Les chiffres et l’esthétique

Faut-il penser seulement au Nombre d’Or, à Phidias et à Léonard de Vinci, au Parthénon et à Le Corbusier, pour trouver la beauté idéale ?
Non, les nombres ordinaires qui sont pour Pythagore l’étoffe de l’univers ont chacun leur génie pour reprendre le mot de Robert Bared. Il le prouve avec brio dans cet ouvrage qui est non seulement passionnant à lire, remarquable d’érudition mais ouvre des perspectives multiples de réflexions et des découvertes complémentaires sans fin.
Dès le zéro, qui n’est pas que le rien et le vide, jusqu’au neuf qui est le nombre de la hiérarchie sous toutes ses formes, c’est à un constant dialogue entre peinture, littérature, histoire, religion, cinéma, société et architecture que le lecteur est invité. Les exemples pris dans tous ces domaines à travers les siècles et les pays montrent combien le chiffre est facteur d’équilibre, de rythme, d’élégance, de fantaisie, d’ordre. 
À tout créateur, le nombre ouvre un espace infini, une symbolique inépuisable, un vocabulaire de figures renouvelé au-delà de l’imaginable. L’art du nombre est un antidote contre la loi du nombre, note avec justesse l’auteur. Les exemples qu’il tire de toutes les cultures le confirment et relancent en ricochet la curiosité, le goût des comparaisons, le désir de comprendre le comment et le pourquoi de cette relation a priori non évidente entre nombre et art,  présidant à une véritable floraison de merveilles, de tableaux et d’édifices, de textes et de motifs, quelles que soient les époques et les lieux. Double encyclopédie donc, en termes de références et d’illustrations. Une belle manière d’entrer dans une autre intimité du monde. 
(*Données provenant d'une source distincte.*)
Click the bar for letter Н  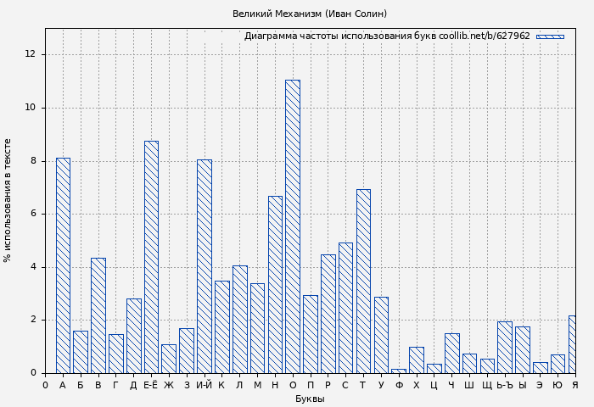[275, 284]
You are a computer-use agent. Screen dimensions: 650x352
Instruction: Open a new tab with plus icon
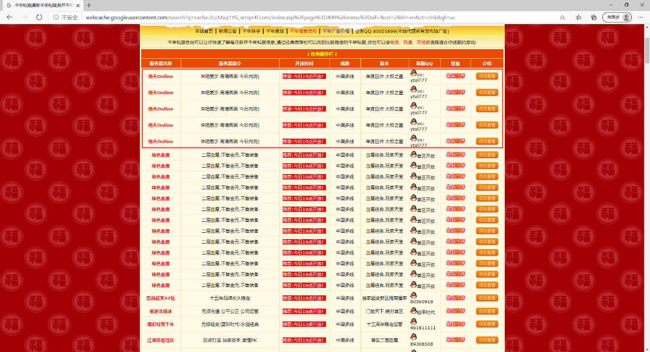pyautogui.click(x=89, y=5)
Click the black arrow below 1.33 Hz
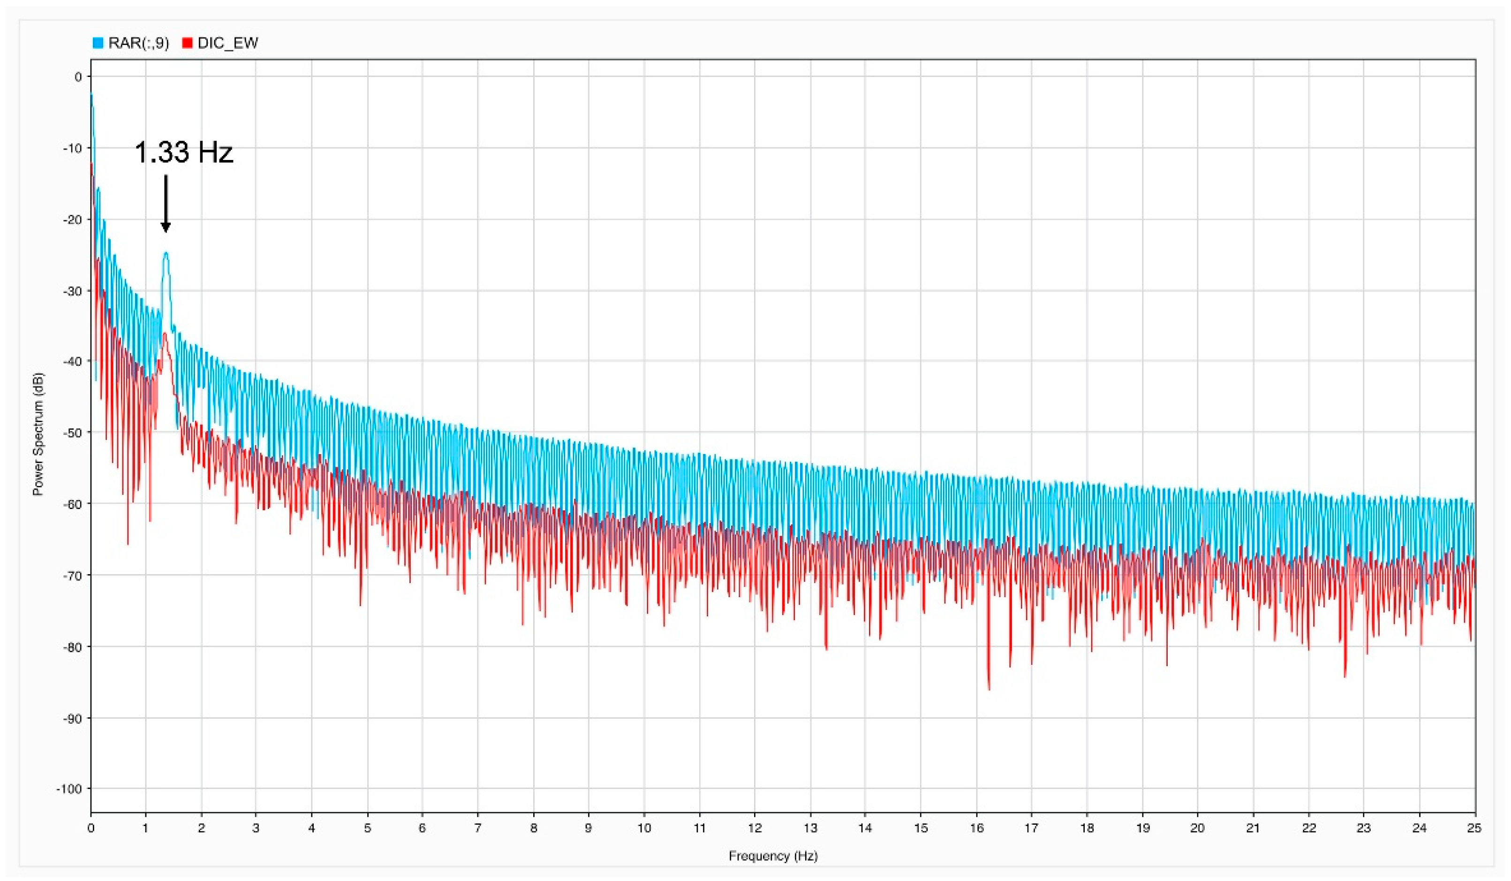Viewport: 1511px width, 881px height. (x=166, y=204)

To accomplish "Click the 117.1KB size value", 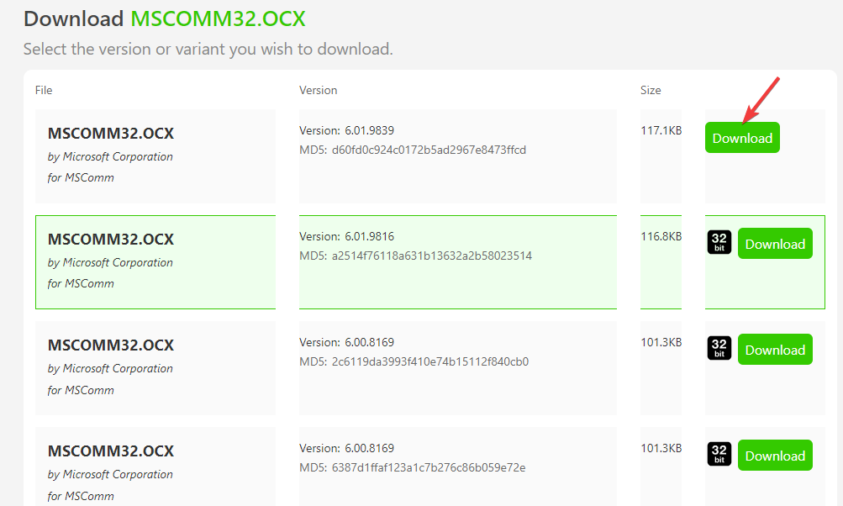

Après le 1absolu et créateur parfait, voici le 2 de l’altérité et du reflet, le 3 trinitaire, celui des triades et des dimensions, le 4 stable et des points cardinaux, le 5 de nos sens et de l’étoile, le 6 hexagonal, le 7 de la sacralité, le 8 des auspices et le 9 de la Béatrice de Dante. On suit avec un intérêt grandissant cette progression chiffrée pour constater que les chiffres gouvernent le visuel.
C’est une explication fine et précise des rapports entre notre regard souvent indifférent à cette ordonnance et la façon dont les peintres notamment en ont extrait le sens pour créer une achèvement optique incroyable parfois, à la fois fondé sur la nature et sur l’esprit d’imagination et sur le besoin de lumière. Les Quatre Ages de l’homme de Valentin de Bologne (1626), les 7 têtes de l’Hydre de Lerne et des Mercenaires, le joyeux duo d’Arlequin et Pierrot de Derain (1924), les six Bourgeois de Calais de Rodin (1889), les deux confondantes Dames Cholmondeley (1600-1610), parmi quelques exemples, donnent au rôle du nombre des renvois spectaculaires.

Robert Bared a puisé dans les trésors civilisationnels de l’humanité pour inviter nos attentions à voir comment le nombre est source inépuisable d’art. Il a exploré la diversité de l’intelligence de tous ceux qui au long des siècles ont peint, construit, écrit, fabriqué, ajusté, ce savoir infini qui adapte et innove, relit aussi bien que relie le passé et le présent. Il renvoie les images à des philosophies et des croyances, des désirs et des hommages, des textes et des décorations.
Il va plus loin encore en dépassant cette chaîne de numéros qui est à la base de tout calcul. Il suffit de penser au 12 et le Zodiaque, au 24 des heures de notre journée, aux 40 voleurs d’Ali Baba,  au 999 qui est le chiffre des appels à Scotland Yard, aux 1001 nuits du conte arabe et au 1003 des amours de Don Juan, le fameux mille e tre que Leporello chante avec bonheur. Et il y a beaucoup d’autres propositions insoupçonnées !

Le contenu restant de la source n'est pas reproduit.